Add a first-class batch evaluation path that:

  • preserves the same per-item OR-across-policies semantics as evaluate_access;
  • keeps resource/context construction owned by the caller;
  • preserves input ordering in returned results;
  • provides one batch-level trace/span with summary counts;
  • avoids encouraging ad hoc SQL-side policy duplication;
  • lets policy/resolver implementations opt into real backend batching when they can actually exploit it.

Proposed caller API

Prefer an item-oriented API over tuple-shaped AsRef<(R, C)> inputs or id-specific mapper helpers. The caller usually already has domain objects, rows, or loaded resources; gatehouse should just ask how to borrow the resource and context for each item.

impl<S, R, A, C> PermissionChecker<S, R, A, C> {
    pub async fn evaluate_batch_by<I, F>(
        &self,
        subject: &S,
        action: &A,
        items: I,
        parts: F,
    ) -> Vec<(I::Item, AccessEvaluation)>
    where
        I: IntoIterator,
        F: for<'item> Fn(&'item I::Item) -> (&'item R, &'item C),
    {
        /* evaluate each item with the same decision semantics as evaluate_access */
    }

    pub async fn filter_authorized_by<I, F>(
        &self,
        subject: &S,
        action: &A,
        items: I,
        parts: F,
    ) -> Vec<I::Item>
    where
        I: IntoIterator,
        F: for<'item> Fn(&'item I::Item) -> (&'item R, &'item C),
    {
        /* return only items whose evaluation is granted */
    }
}

Example usage:

let visible_posts = checker
    .filter_authorized_by(&user, &Action::View, posts, |post| {
        (post, &request_context)
    })
    .await;

This keeps the common "candidate rows/items in, authorized rows/items out" workflow simple without making gatehouse responsible for fetching resources or constructing contexts.

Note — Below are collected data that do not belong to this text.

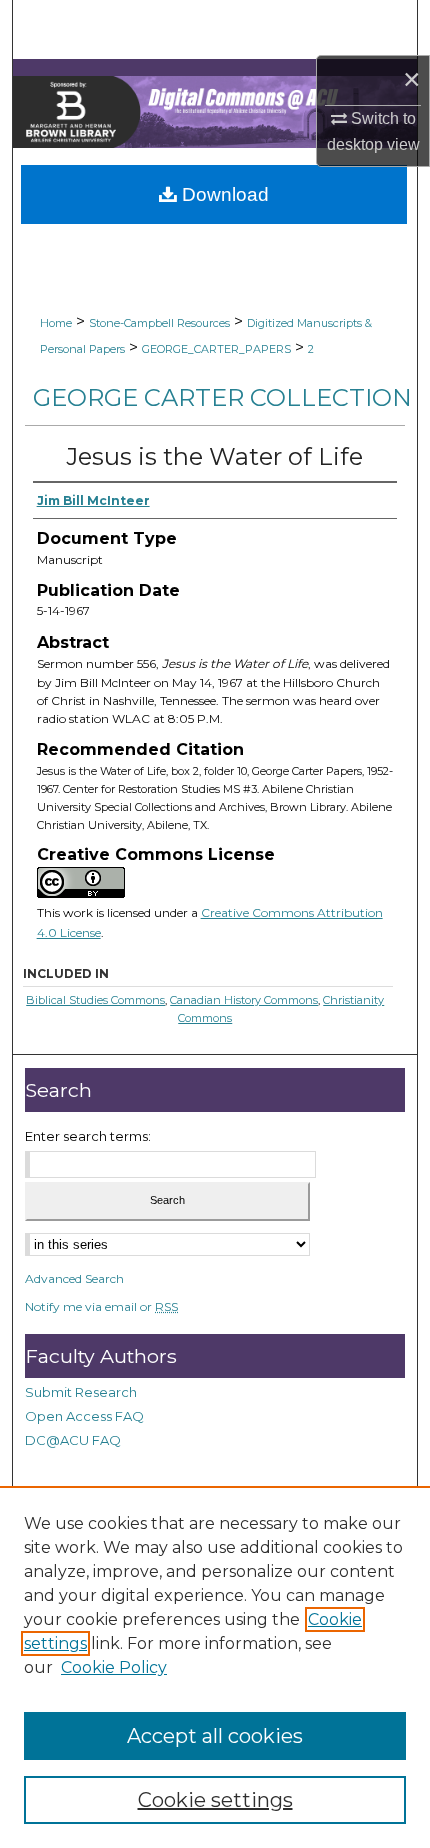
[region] (215, 1667)
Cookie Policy (114, 1667)
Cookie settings (215, 1800)
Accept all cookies (215, 1736)
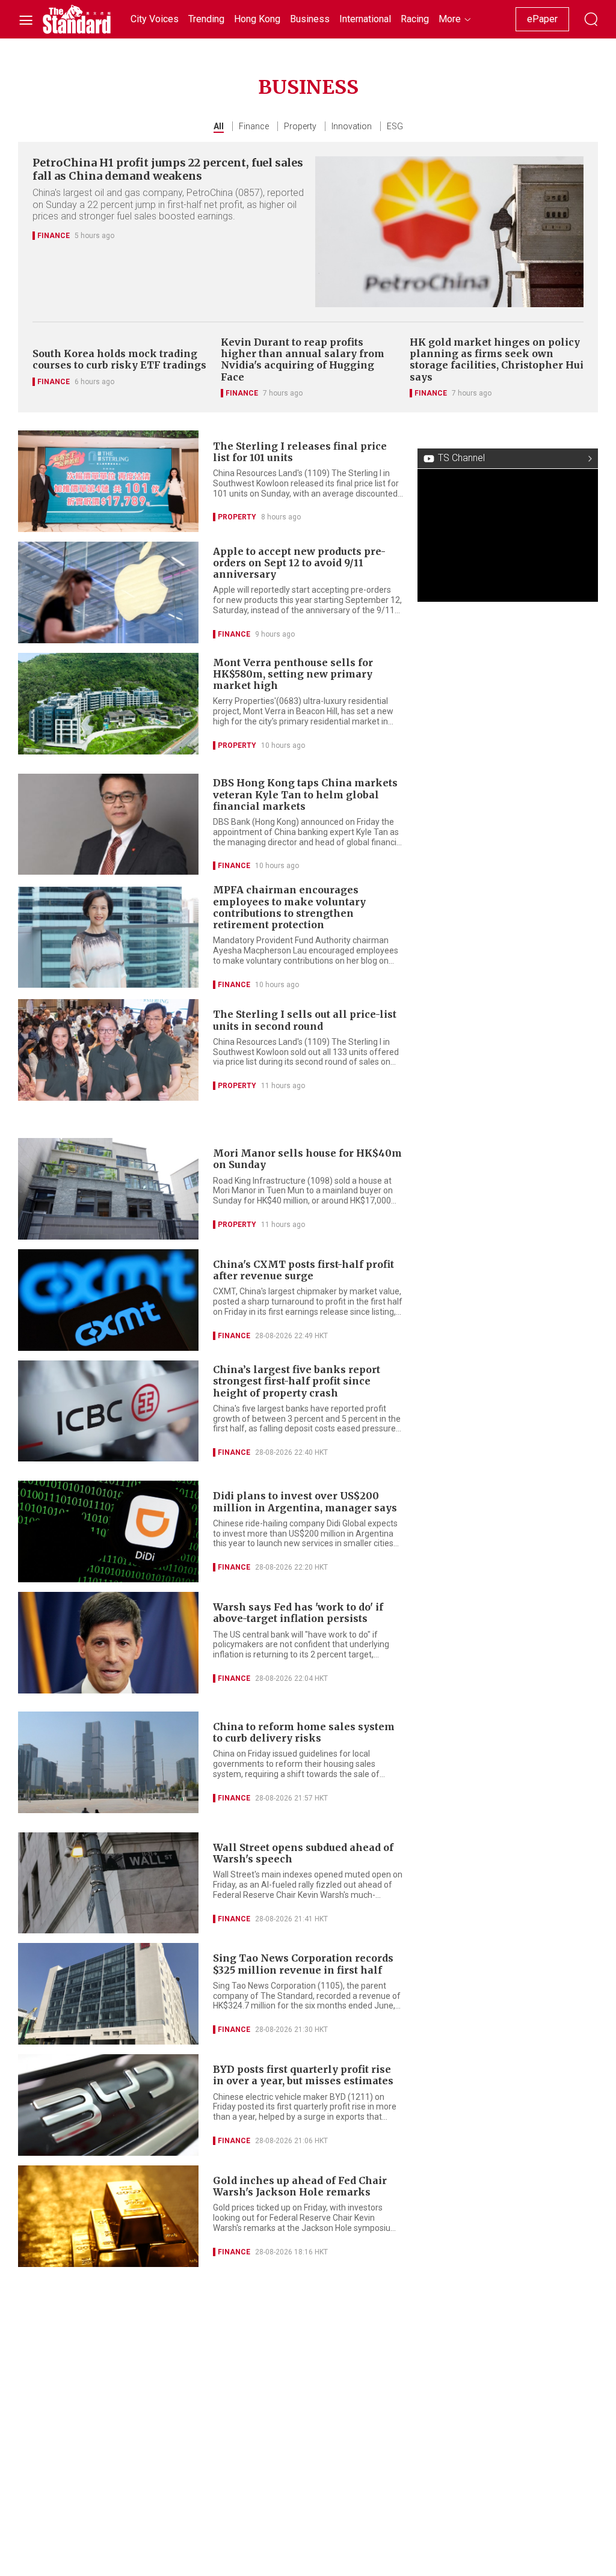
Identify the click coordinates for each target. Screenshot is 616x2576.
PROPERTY (237, 517)
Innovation (351, 126)
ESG (395, 126)
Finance (254, 126)
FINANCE (53, 235)
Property (300, 126)
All (219, 126)
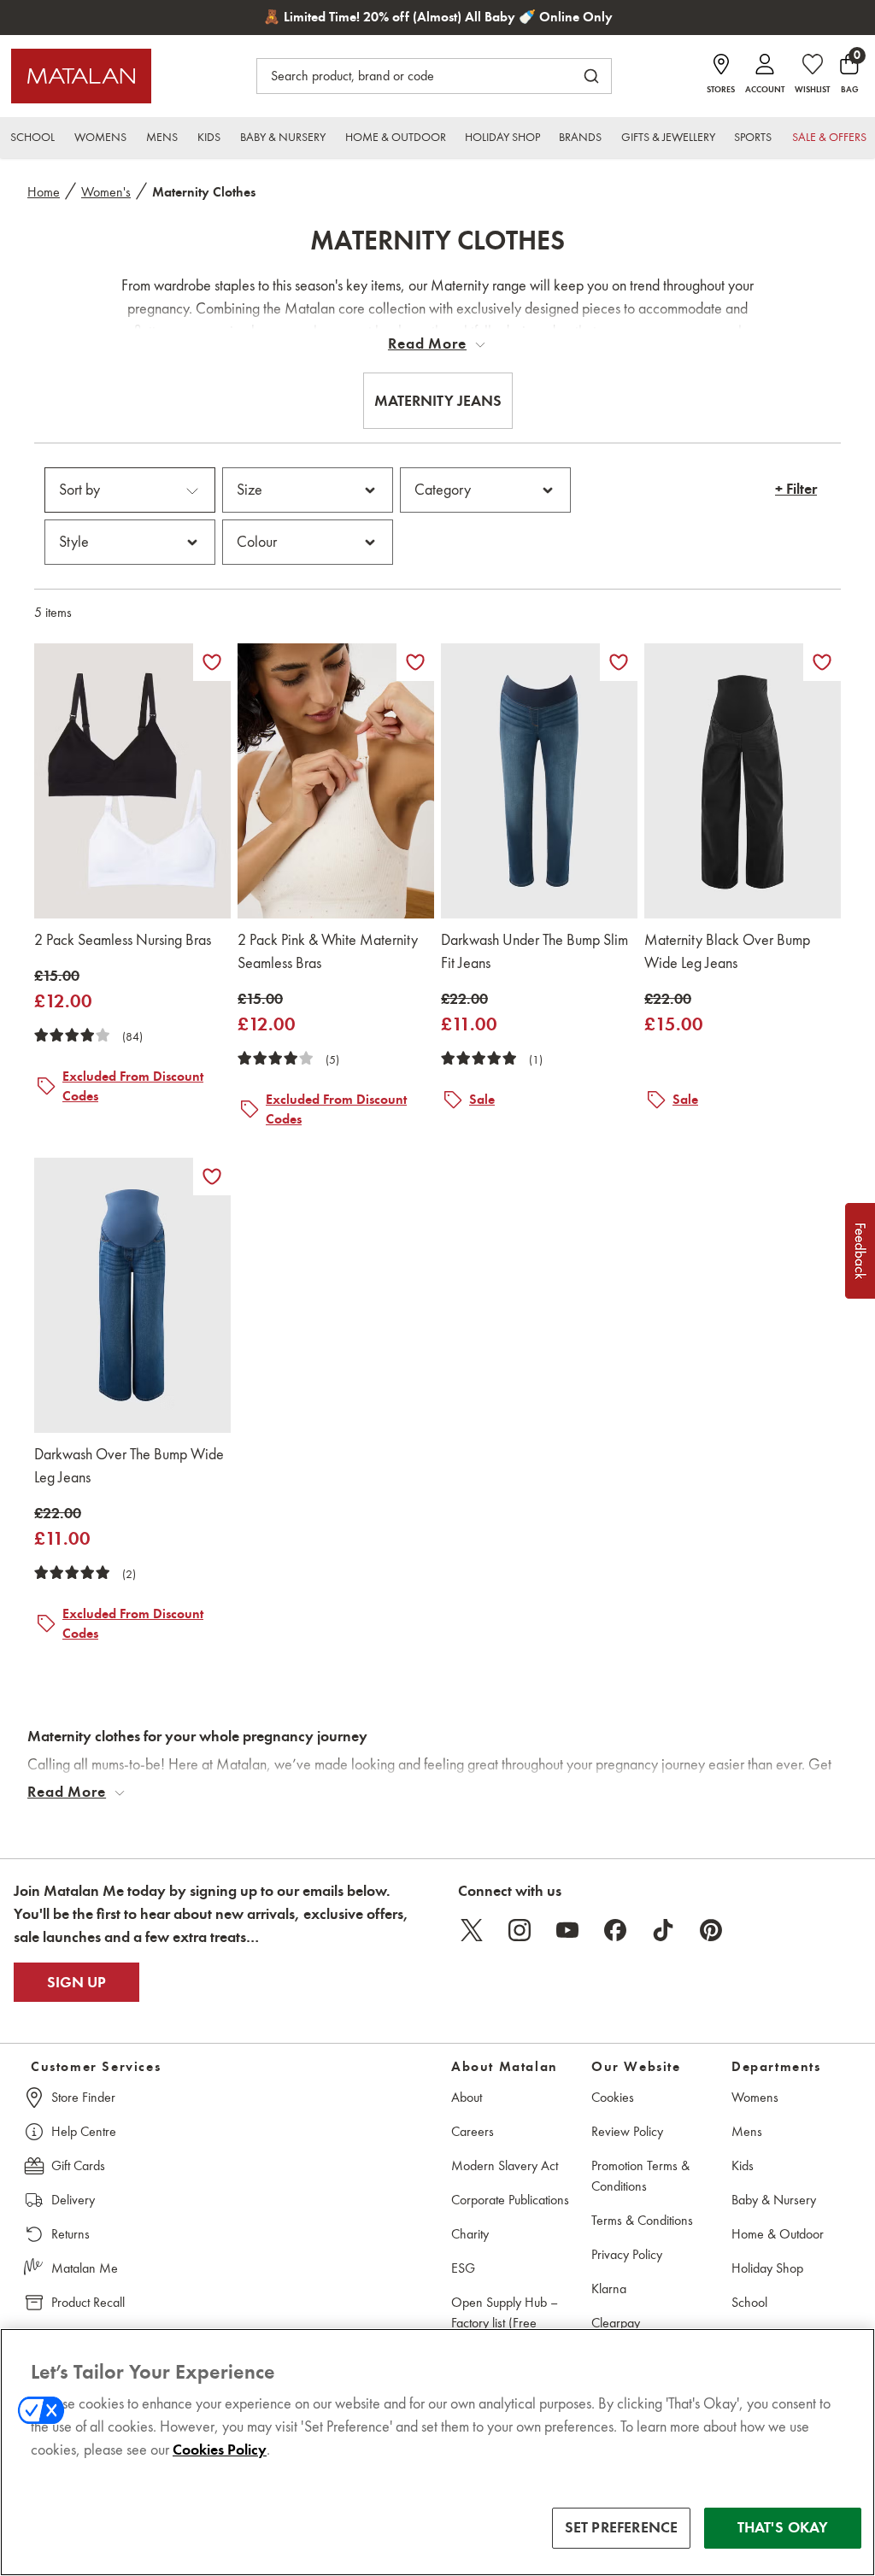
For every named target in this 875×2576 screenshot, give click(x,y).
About (466, 2097)
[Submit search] (591, 76)
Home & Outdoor (777, 2234)
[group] (63, 989)
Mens (746, 2131)
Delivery (73, 2200)
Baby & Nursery (773, 2200)
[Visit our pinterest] (711, 1930)
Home (43, 192)
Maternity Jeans (438, 400)
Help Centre (83, 2131)
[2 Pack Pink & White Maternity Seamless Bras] (336, 780)
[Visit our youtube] (567, 1930)
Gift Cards (78, 2165)
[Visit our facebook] (615, 1930)
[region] (437, 2452)
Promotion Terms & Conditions (640, 2175)
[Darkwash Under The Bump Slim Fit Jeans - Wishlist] (618, 662)
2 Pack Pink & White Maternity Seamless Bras (328, 951)
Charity (470, 2234)
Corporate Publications (510, 2200)
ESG (463, 2268)
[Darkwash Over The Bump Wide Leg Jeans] (132, 1295)
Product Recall (88, 2302)
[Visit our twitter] (471, 1930)
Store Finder (83, 2097)
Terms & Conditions (642, 2220)
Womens (754, 2097)
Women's (106, 192)
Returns (70, 2234)
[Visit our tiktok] (663, 1930)
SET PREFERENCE (621, 2527)
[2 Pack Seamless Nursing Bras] (132, 780)
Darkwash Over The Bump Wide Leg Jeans (129, 1466)
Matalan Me (84, 2268)
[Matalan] (81, 76)
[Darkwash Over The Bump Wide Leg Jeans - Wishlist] (212, 1176)
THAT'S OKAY (783, 2527)
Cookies (612, 2097)
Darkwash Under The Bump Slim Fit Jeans (534, 951)
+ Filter (796, 488)
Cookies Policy (220, 2449)
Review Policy (627, 2131)
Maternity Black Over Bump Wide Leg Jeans (727, 951)
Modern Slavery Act (504, 2165)
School (749, 2302)
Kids (742, 2165)
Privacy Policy (626, 2254)
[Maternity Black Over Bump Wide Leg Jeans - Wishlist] (822, 662)
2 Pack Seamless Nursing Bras (122, 939)
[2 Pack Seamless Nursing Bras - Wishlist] (212, 662)
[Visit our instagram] (519, 1930)
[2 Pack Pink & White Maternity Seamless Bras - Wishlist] (415, 662)
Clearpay (615, 2323)
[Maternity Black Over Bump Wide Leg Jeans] (742, 780)
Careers (472, 2131)
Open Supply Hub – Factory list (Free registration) (504, 2322)
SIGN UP (76, 1982)
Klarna (608, 2288)
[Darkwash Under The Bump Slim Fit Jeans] (539, 780)
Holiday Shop (767, 2268)
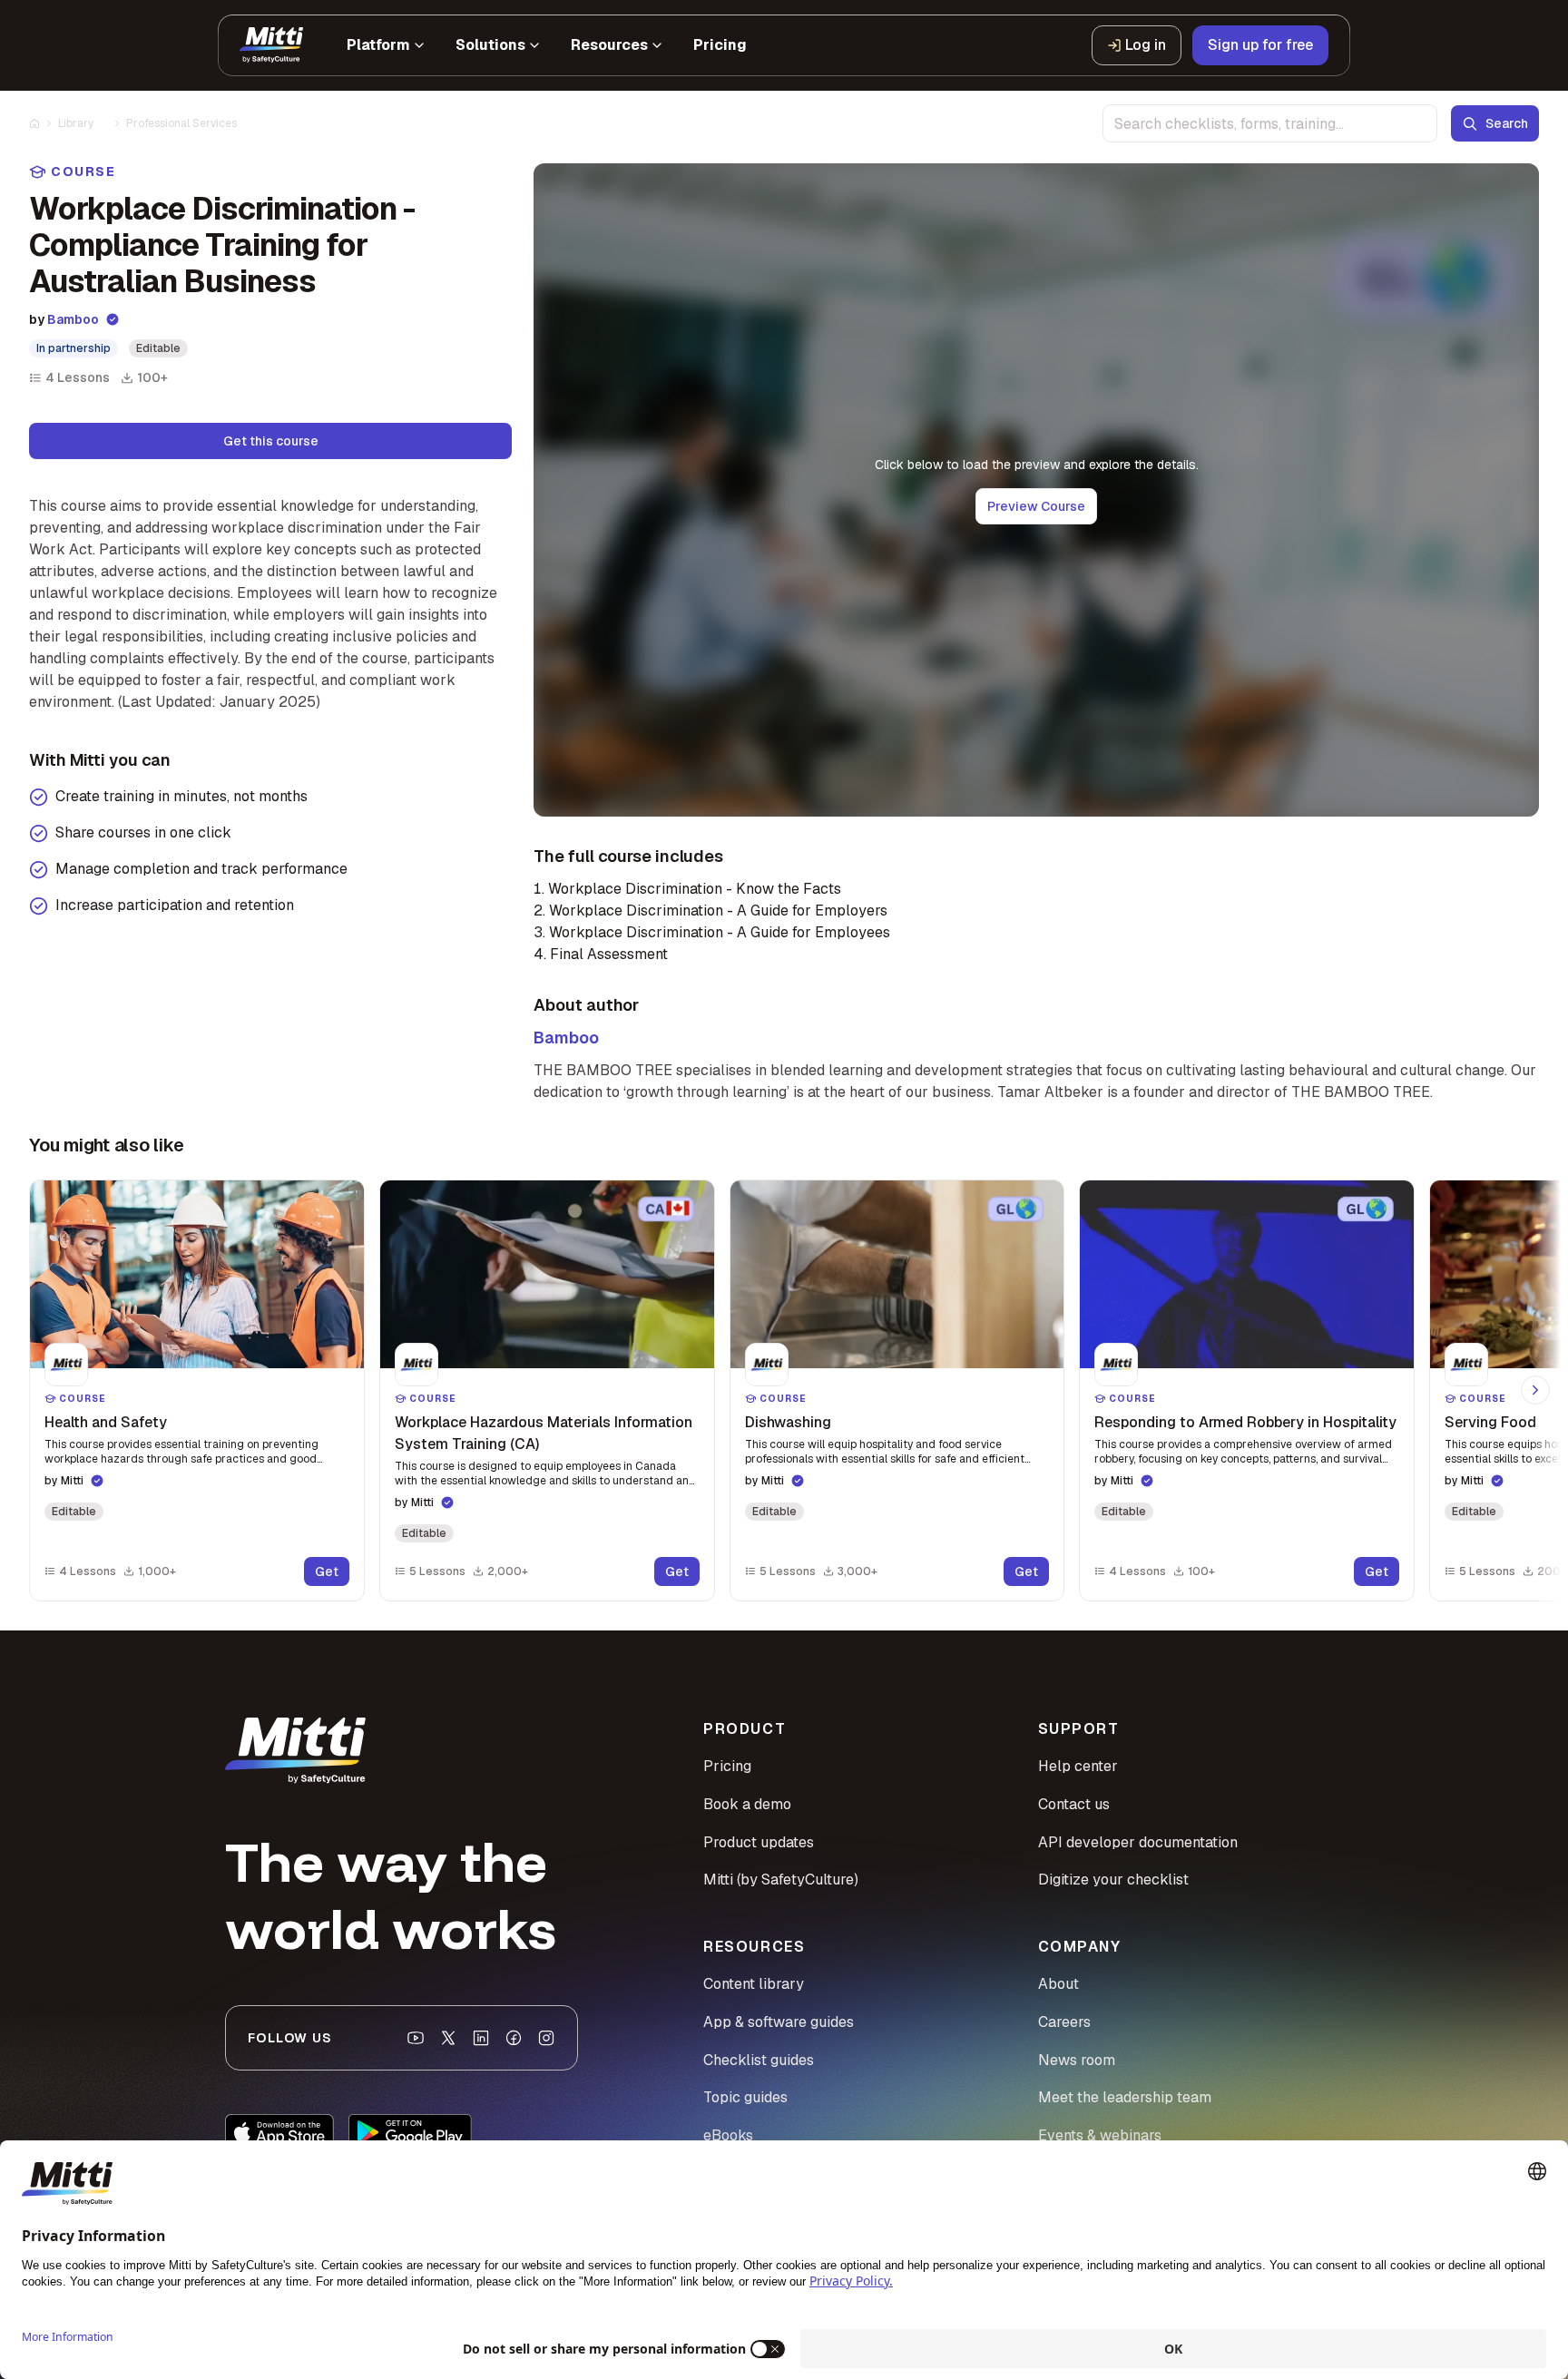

Actual bulk backend design

A checker-level helper can reduce caller boilerplate and telemetry volume, but it cannot make arbitrary policy implementations do fewer backend calls. For real bulk execution, the checker needs an object-safe policy-level batch hook with a default implementation that falls back to per-item evaluation.

Sketch:

pub struct PolicyBatchItem<'a, R, C> {
    pub resource: &'a R,
    pub context: &'a C,
}

#[async_trait]
pub trait Policy<Subject, Resource, Action, Context>: Send + Sync {
    async fn evaluate_access(
        &self,
        subject: &Subject,
        action: &Action,
        resource: &Resource,
        context: &Context,
    ) -> PolicyEvalResult;

    async fn evaluate_access_batch<'item>(
        &self,
        subject: &'item Subject,
        action: &'item Action,
        items: &'item [PolicyBatchItem<'item, Resource, Context>],
    ) -> Vec<PolicyEvalResult> {
        let mut results = Vec::with_capacity(items.len());
        for item in items {
            results.push(
                self.evaluate_access(subject, action, item.resource, item.context)
                    .await,
            );
        }
        results
    }

    fn policy_type(&self) -> String;
}

PermissionChecker::evaluate_batch_by can then invert the loop order:

  1. Convert caller items into borrowed (resource, context) batch items.
  2. Keep all item indices pending initially.
  3. For each policy in checker order, call policy.evaluate_access_batch(...) once with the still-pending items.
  4. Append each returned PolicyEvalResult to that item's trace.
  5. If a result grants, finalize that item and remove it from the pending set, preserving OR short-circuiting per item.
  6. After all policies, remaining pending items are denied with the same "All policies denied access" shape as evaluate_access.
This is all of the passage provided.